There is limited evidence to define critical value thresholds. This is due in part to the difficulty of designing clinical trials to investigate the clinical outcomes of different threshold test results. It is ethically unacceptable to study the clinical outcomes of patients with critical values while withholding treatment. Therefore, the list of critical values varies (16), (17), (18), (19), (20).

Meanwhile, it has been proposed to create a CVL using measured values with a 90% probability of death within 24 h if left untreated (21) or using Bayesian theory to calculate critical outcome thresholds for adult deceased patients (22) rather than on a consensus basis threshold.

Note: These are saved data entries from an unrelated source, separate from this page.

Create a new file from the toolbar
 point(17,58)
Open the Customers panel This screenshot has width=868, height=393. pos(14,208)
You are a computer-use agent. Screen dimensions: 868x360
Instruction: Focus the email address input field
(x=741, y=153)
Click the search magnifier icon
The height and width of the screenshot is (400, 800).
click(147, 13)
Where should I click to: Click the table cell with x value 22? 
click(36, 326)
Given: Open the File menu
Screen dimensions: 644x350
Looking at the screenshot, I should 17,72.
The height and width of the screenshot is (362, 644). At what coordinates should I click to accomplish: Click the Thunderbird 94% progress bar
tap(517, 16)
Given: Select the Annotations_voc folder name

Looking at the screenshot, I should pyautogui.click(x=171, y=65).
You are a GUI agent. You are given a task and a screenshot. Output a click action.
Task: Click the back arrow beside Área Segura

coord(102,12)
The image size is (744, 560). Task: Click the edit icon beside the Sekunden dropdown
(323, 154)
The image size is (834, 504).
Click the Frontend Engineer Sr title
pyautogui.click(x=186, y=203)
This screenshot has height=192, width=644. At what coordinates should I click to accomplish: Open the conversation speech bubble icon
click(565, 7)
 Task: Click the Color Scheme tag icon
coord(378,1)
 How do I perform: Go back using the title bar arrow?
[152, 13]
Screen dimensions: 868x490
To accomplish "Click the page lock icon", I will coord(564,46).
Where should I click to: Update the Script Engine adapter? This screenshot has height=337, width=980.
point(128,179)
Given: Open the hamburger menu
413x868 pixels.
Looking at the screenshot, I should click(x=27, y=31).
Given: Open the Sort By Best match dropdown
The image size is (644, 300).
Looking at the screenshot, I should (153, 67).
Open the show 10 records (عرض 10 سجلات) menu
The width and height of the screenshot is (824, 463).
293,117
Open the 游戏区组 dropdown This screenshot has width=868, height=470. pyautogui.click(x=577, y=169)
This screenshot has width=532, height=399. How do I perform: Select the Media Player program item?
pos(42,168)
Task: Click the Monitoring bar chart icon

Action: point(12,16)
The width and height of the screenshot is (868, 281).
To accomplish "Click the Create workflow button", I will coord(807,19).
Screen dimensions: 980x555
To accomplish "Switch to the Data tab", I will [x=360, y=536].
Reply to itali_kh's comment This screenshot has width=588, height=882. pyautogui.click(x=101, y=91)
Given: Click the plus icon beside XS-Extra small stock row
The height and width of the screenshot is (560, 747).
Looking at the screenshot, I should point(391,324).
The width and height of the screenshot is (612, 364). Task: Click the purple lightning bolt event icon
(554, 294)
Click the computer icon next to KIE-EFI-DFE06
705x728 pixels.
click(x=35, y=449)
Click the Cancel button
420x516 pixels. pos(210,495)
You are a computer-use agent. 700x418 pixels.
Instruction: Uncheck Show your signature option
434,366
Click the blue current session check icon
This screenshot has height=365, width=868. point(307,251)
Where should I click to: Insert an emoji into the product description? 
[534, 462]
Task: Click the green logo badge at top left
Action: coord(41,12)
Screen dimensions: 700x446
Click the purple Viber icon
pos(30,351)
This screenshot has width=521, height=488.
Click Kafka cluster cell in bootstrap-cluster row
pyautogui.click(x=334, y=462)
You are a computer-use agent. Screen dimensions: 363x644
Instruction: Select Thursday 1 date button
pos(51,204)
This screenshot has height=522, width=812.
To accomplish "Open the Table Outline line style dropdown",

Improper definition of critical value thresholds may lead to increased over- and undernotification. The former may cause alert fatigue, whereas the latter may pose a risk of delaying timely treatment to vulnerable patients. In addition, a large outlier on a test that is not on the CVL will not trigger the callback system and may go unnoticed. In either case, safety is threatened.

In our study, we created our own variables using mainly numerical test results, not limited to a list of critical values, and used machine learning to predict mortality within 7 days of the test date for adult patients. In addition, rather than using the numerical test values, we normalized the difference from the mean by standard deviation for each test item and included variables such as the percentage of test items with two or more standard deviations away from the mean of the number of items in the test conducted on a single day. One of the strengths of this method was that the results of the majority of other tests can be used in the entire period except for the one-time-only tests. Other strengths were that no missing values were generated and that only data within the LIS was required to use this method.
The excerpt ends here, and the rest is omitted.